(Saved data entries)

□ □ □ □

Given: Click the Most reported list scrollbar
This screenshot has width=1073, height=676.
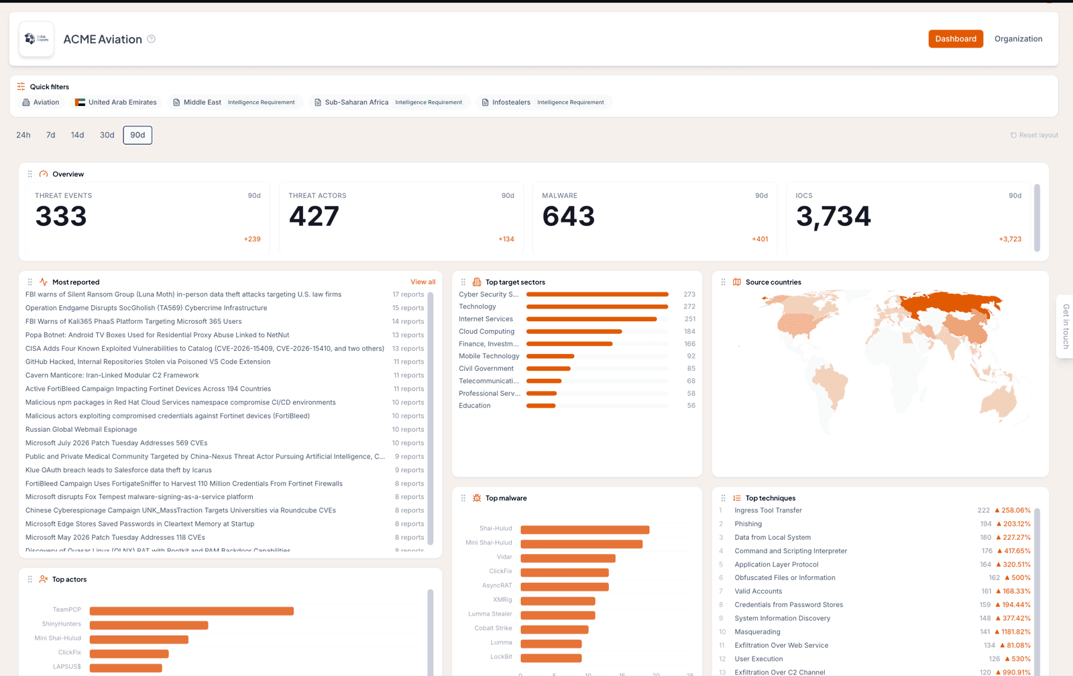Looking at the screenshot, I should (x=431, y=418).
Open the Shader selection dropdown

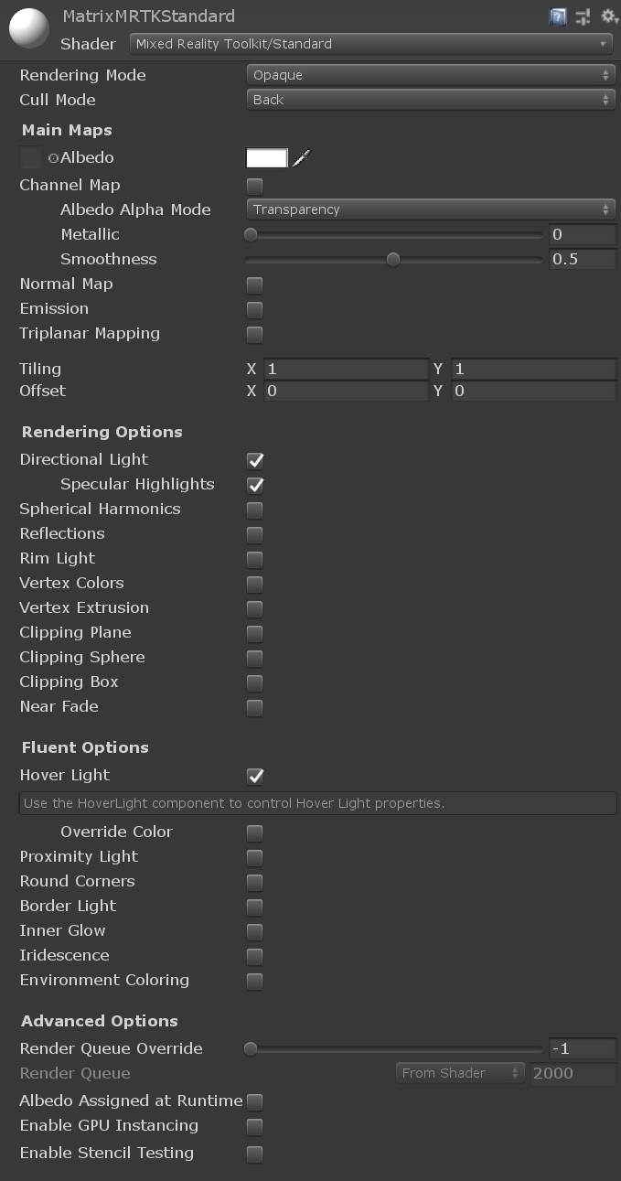pos(369,44)
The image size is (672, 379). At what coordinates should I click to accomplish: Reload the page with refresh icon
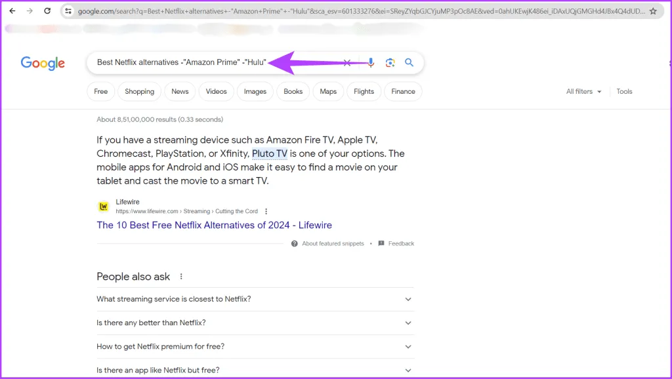click(47, 11)
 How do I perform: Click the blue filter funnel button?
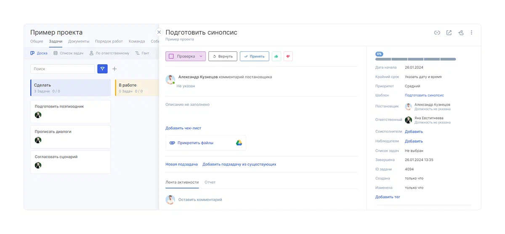pos(102,69)
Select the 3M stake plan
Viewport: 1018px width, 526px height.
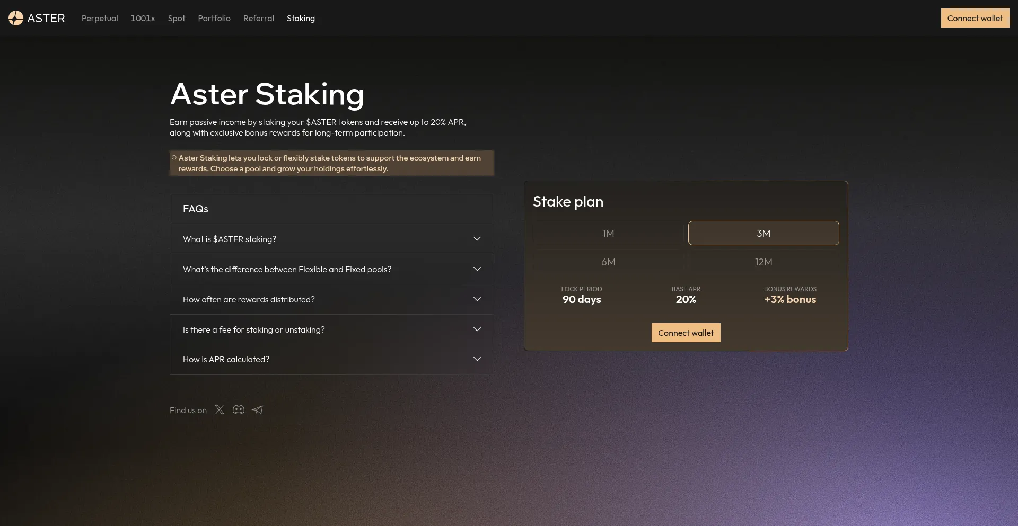coord(764,234)
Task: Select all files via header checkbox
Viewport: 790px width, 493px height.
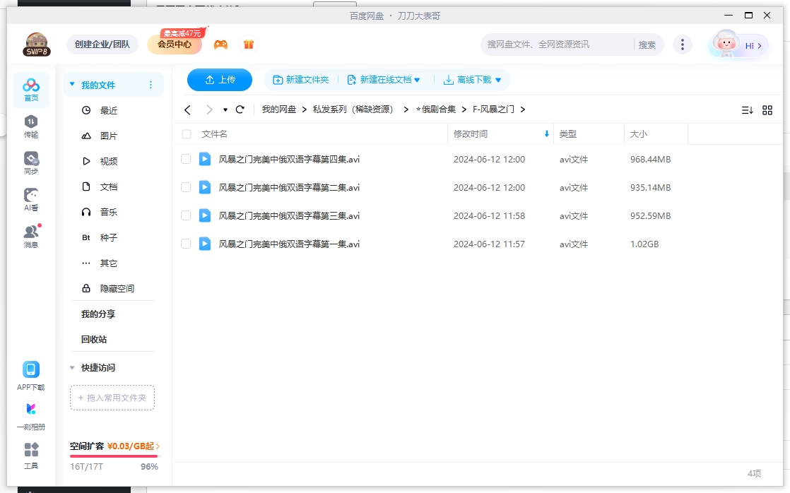Action: point(185,134)
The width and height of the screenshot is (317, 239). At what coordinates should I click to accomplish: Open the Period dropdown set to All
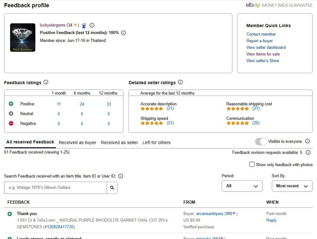pyautogui.click(x=242, y=186)

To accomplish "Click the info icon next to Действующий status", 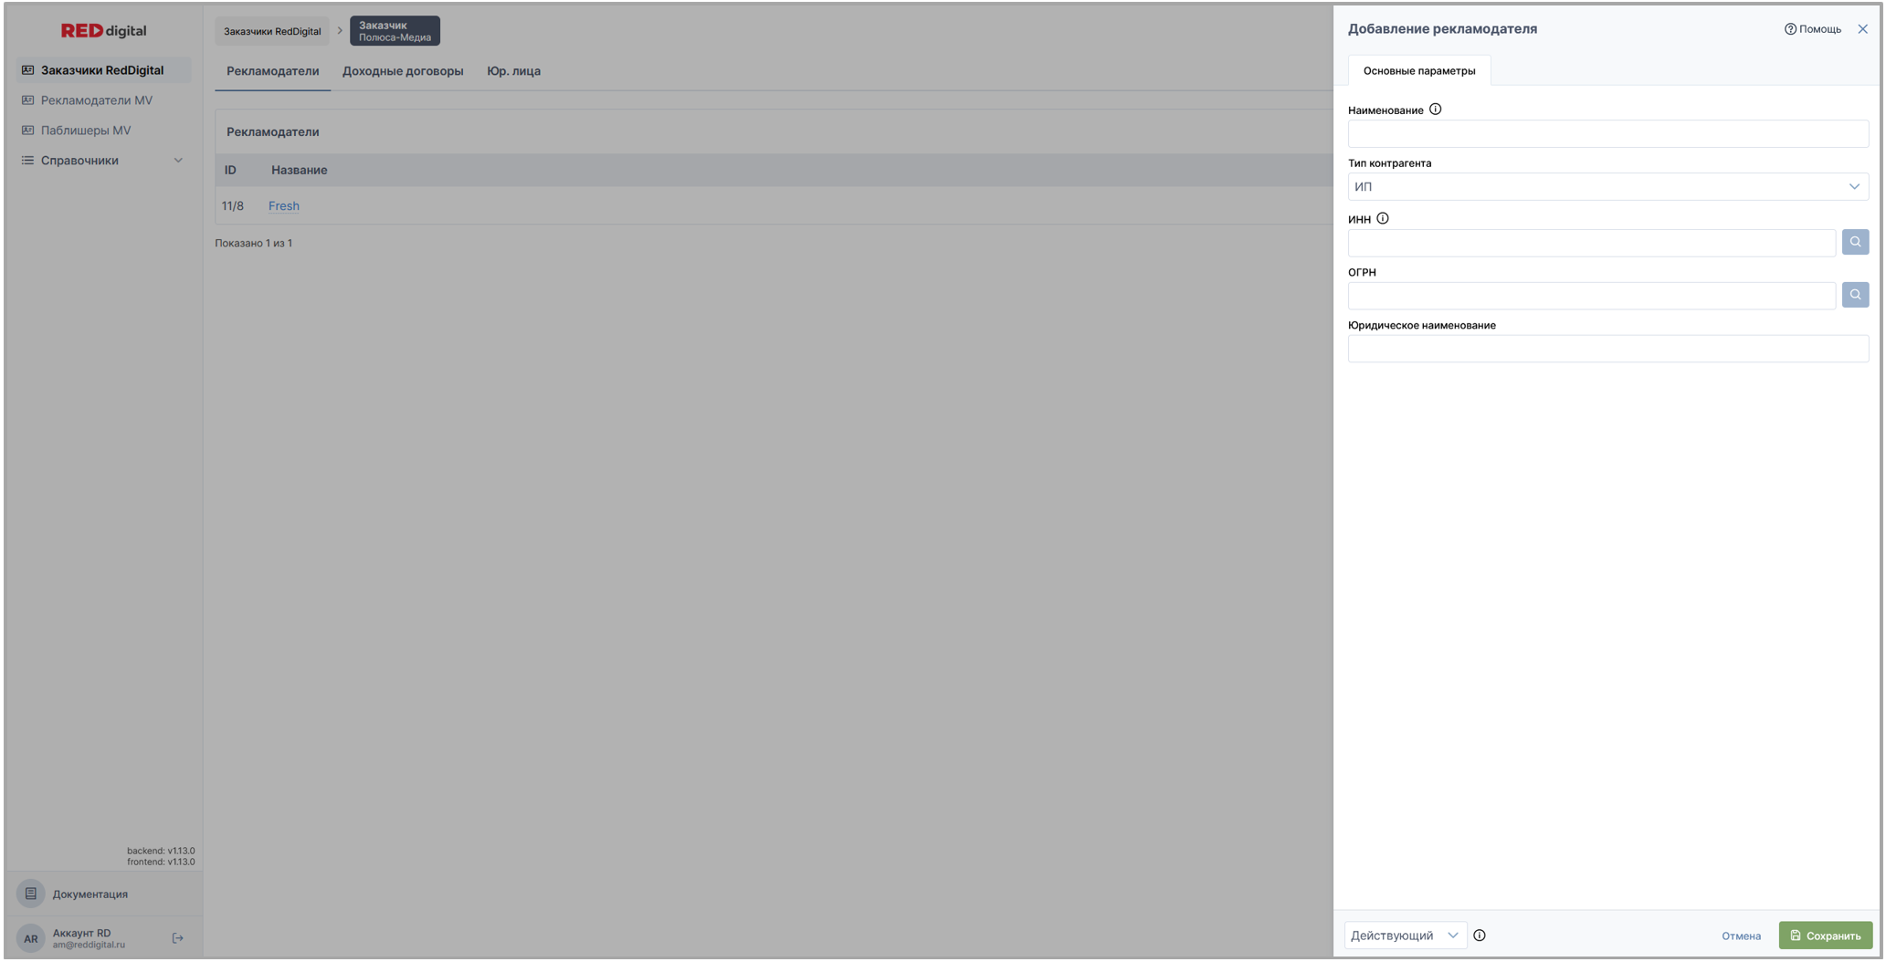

□ □ □ □

> TO DO
Only the lines from the one with "Task: Select all files via header checkbox" through the last line above belong in the answer. Reproduce them exactly, without the pictures.

> SOLVED EXERCISE
Task: Select all files via header checkbox
Viewport: 790px width, 493px height.
Action: point(185,134)
The width and height of the screenshot is (317, 239). At what coordinates should I click to accomplish: Open the Period dropdown set to All
pyautogui.click(x=242, y=186)

To accomplish "Click the info icon next to Действующий status", 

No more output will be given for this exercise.